The task – Show every line in the material below in which the string "text" appears.
(Data excerpts)
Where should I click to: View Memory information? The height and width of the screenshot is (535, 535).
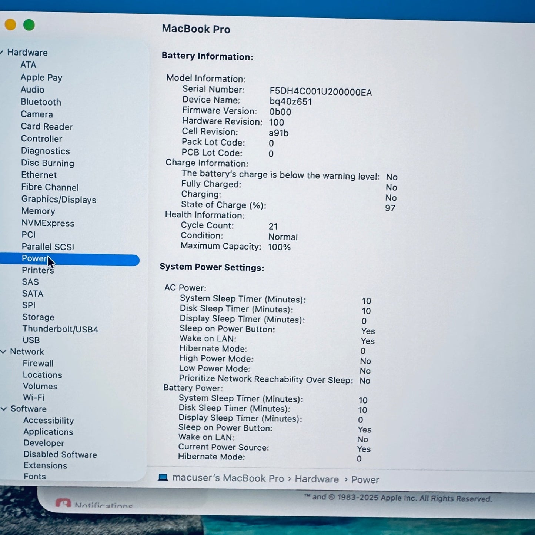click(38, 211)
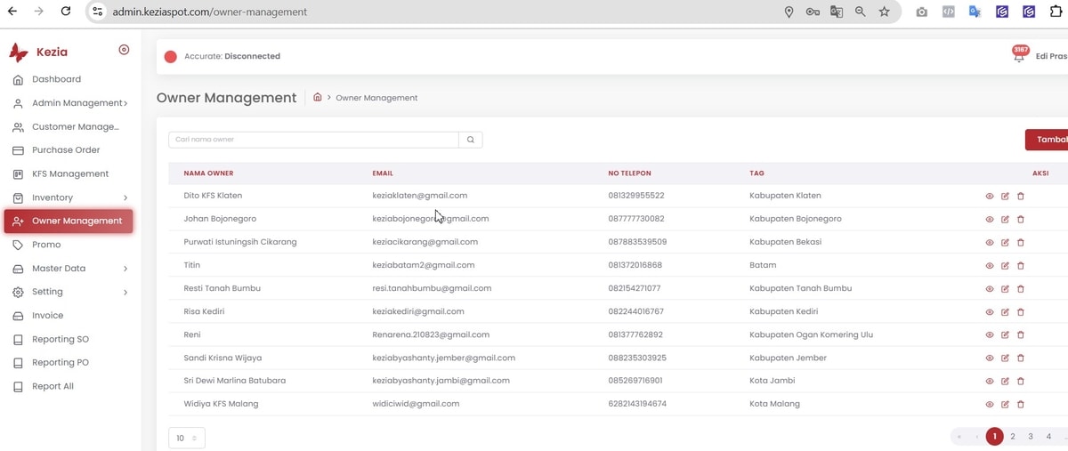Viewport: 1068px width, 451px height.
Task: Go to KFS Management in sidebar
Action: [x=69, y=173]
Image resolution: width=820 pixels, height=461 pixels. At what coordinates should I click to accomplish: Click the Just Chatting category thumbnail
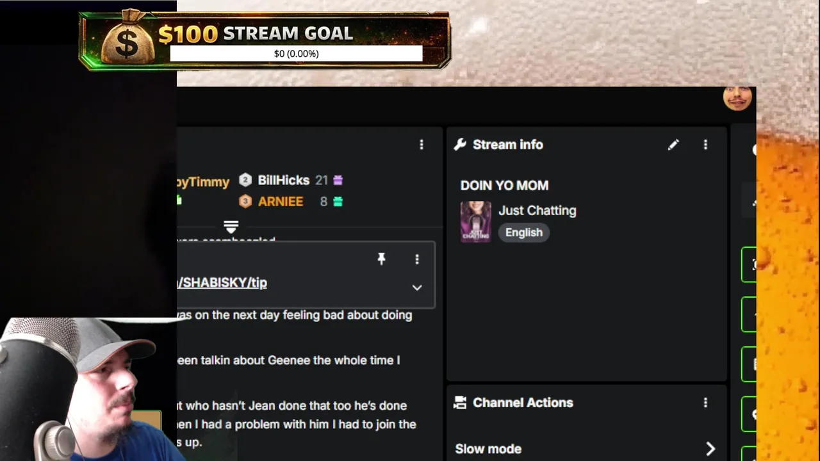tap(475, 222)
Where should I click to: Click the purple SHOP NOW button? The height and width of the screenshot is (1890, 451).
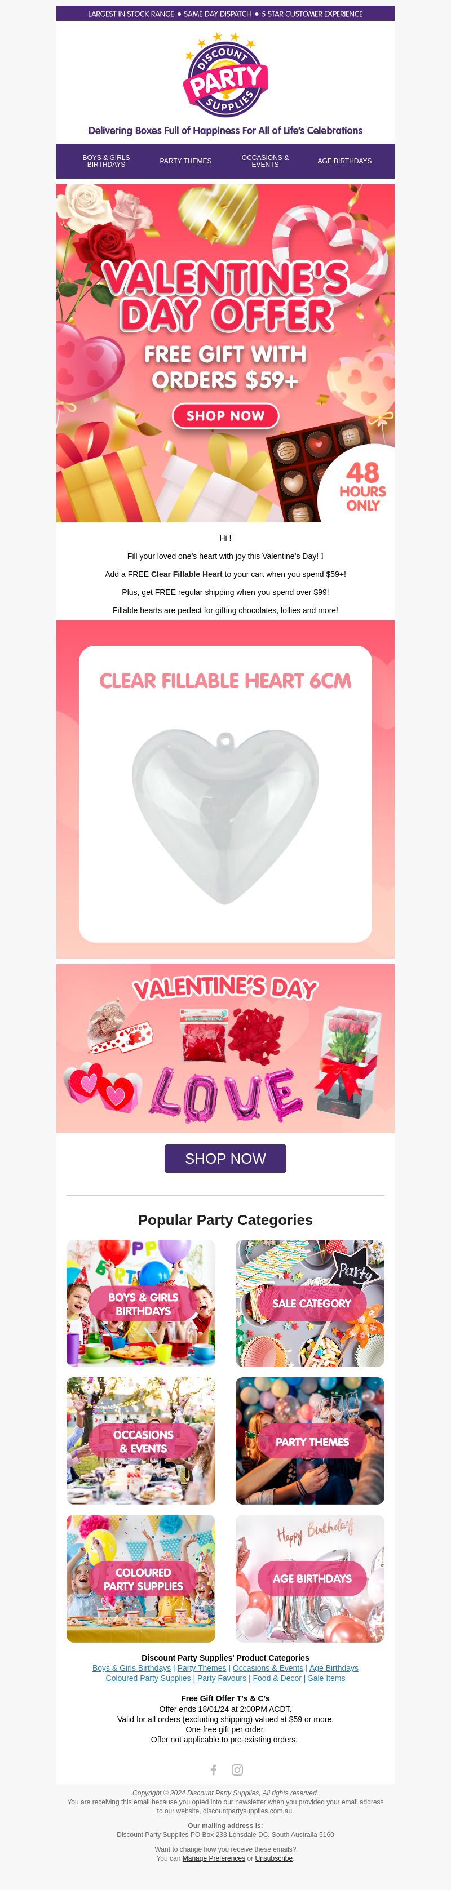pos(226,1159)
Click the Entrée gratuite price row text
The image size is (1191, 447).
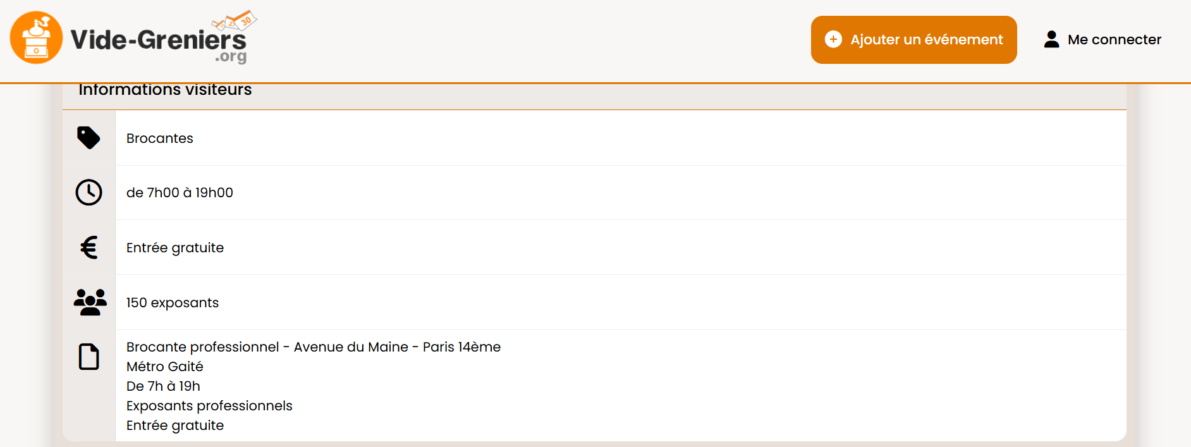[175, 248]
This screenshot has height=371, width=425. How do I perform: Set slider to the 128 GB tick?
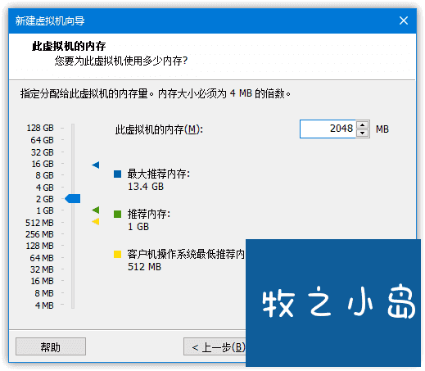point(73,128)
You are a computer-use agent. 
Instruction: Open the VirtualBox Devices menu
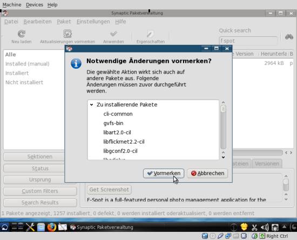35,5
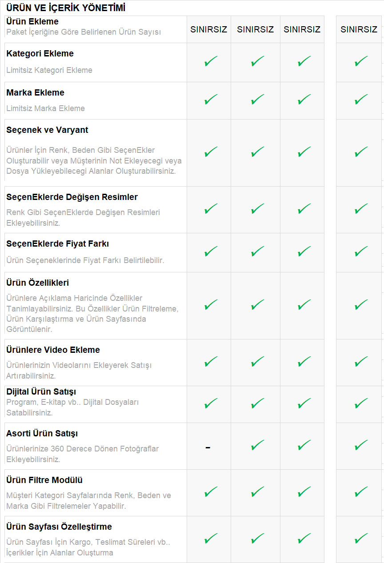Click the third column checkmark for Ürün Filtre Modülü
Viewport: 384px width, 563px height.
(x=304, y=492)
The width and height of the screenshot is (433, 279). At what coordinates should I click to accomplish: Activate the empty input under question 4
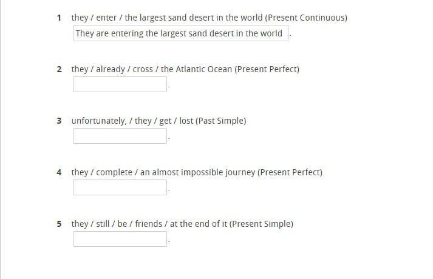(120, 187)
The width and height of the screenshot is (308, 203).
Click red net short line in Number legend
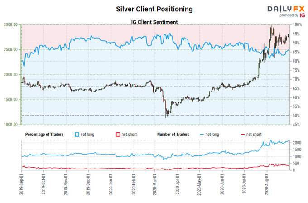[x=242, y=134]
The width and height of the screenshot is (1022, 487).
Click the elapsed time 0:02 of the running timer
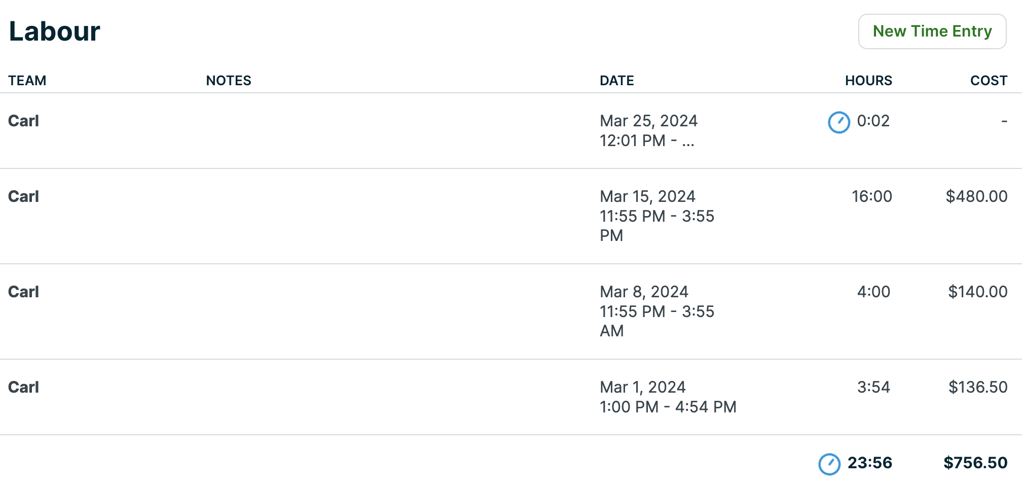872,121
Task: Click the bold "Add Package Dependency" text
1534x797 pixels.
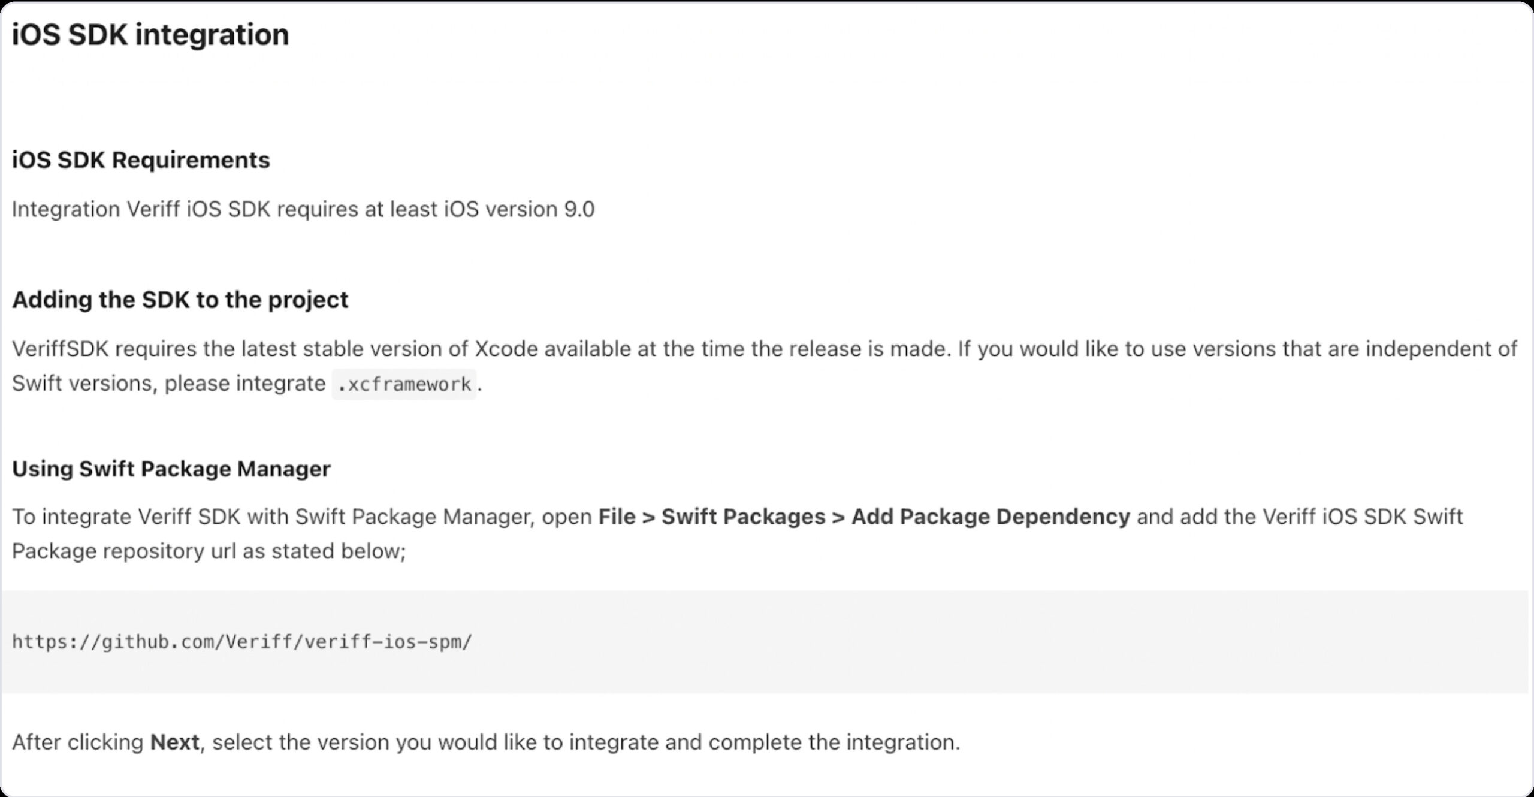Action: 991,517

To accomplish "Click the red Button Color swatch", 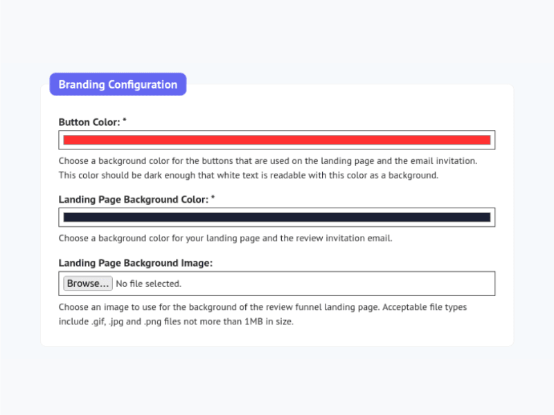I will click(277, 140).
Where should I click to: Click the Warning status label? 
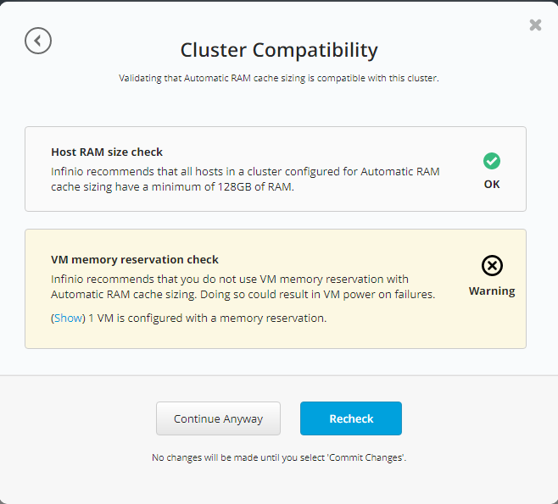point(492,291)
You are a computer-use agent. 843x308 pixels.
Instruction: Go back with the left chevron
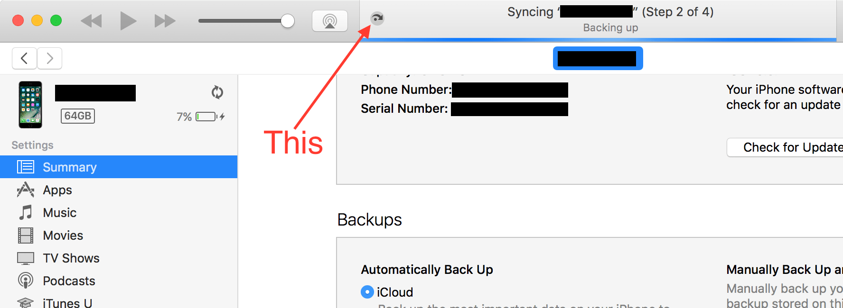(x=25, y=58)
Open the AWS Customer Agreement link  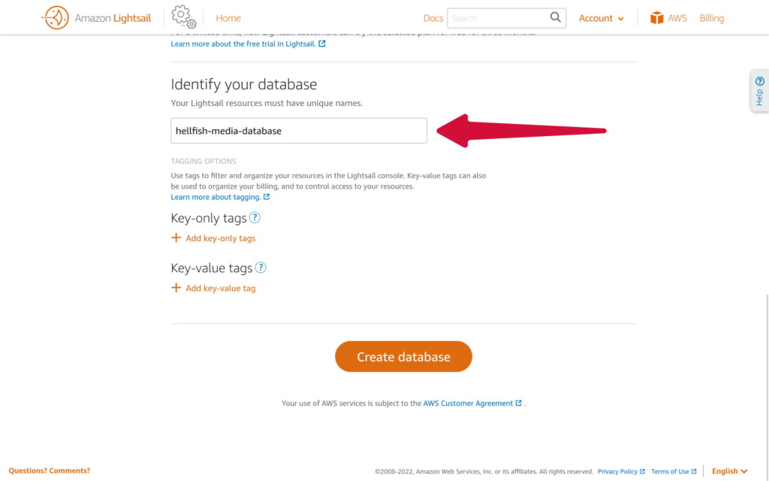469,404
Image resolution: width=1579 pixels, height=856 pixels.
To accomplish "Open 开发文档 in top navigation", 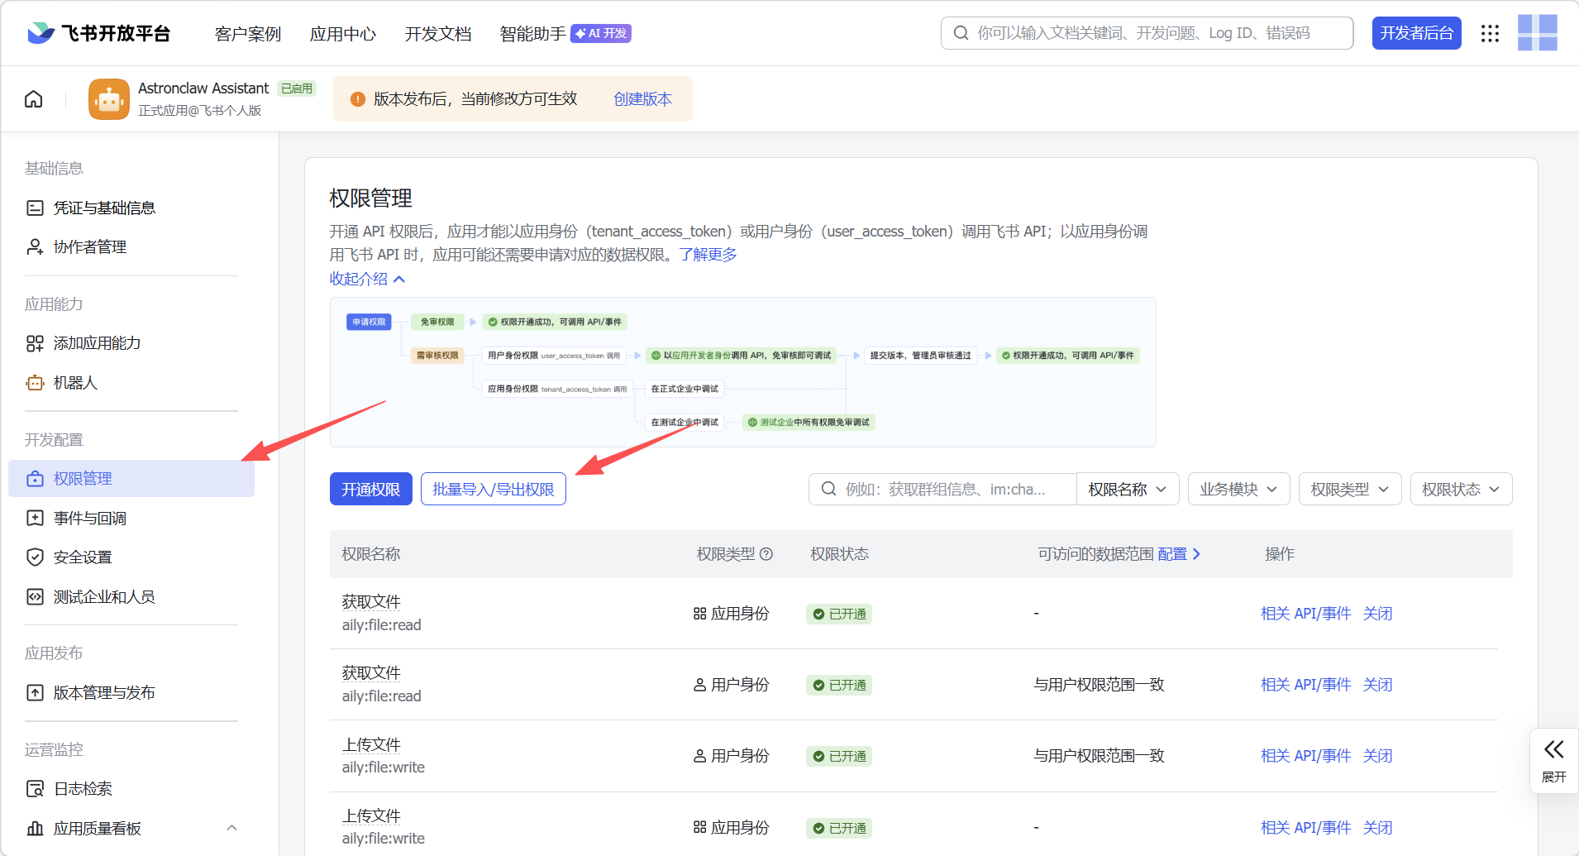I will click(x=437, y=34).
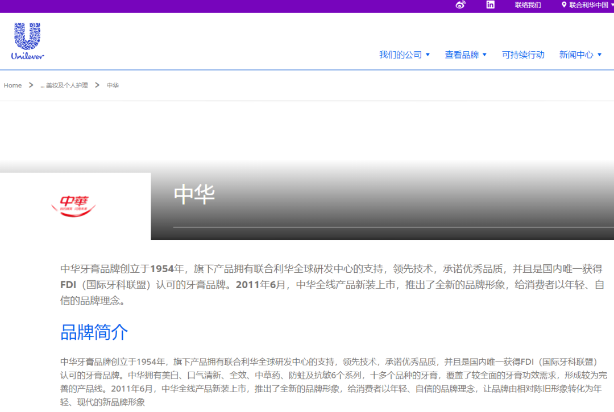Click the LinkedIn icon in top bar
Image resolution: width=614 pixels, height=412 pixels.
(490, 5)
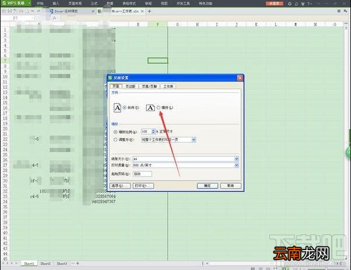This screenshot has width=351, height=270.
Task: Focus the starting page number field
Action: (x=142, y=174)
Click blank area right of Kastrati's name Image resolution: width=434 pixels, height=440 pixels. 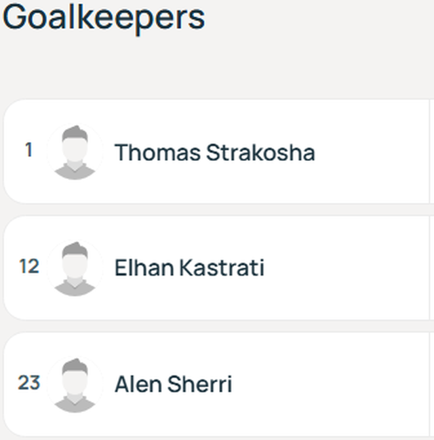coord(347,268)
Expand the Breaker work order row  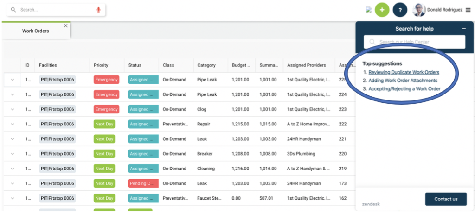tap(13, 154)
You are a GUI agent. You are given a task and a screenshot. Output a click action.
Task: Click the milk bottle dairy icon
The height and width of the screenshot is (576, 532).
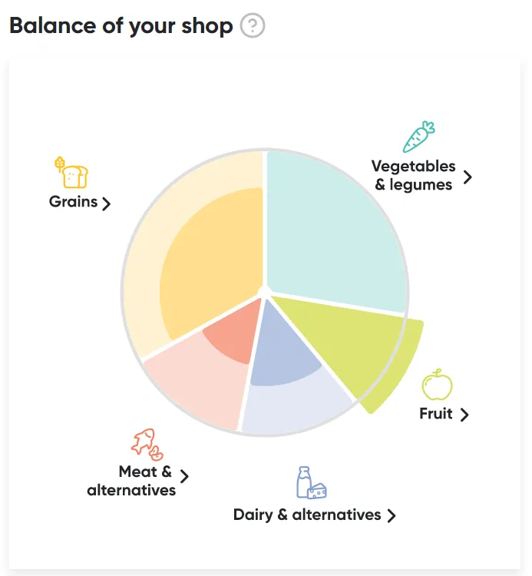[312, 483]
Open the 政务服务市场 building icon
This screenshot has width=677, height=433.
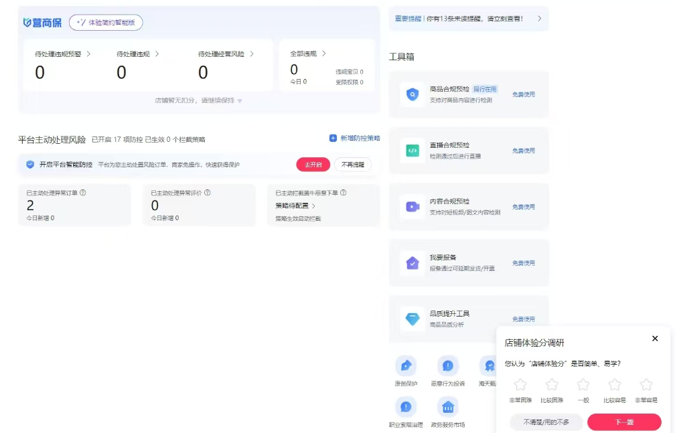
(End Data excerpts)
Exercise result –
Click the Entrée gratuite price row text
Task: Click the bold "Add Package Dependency" text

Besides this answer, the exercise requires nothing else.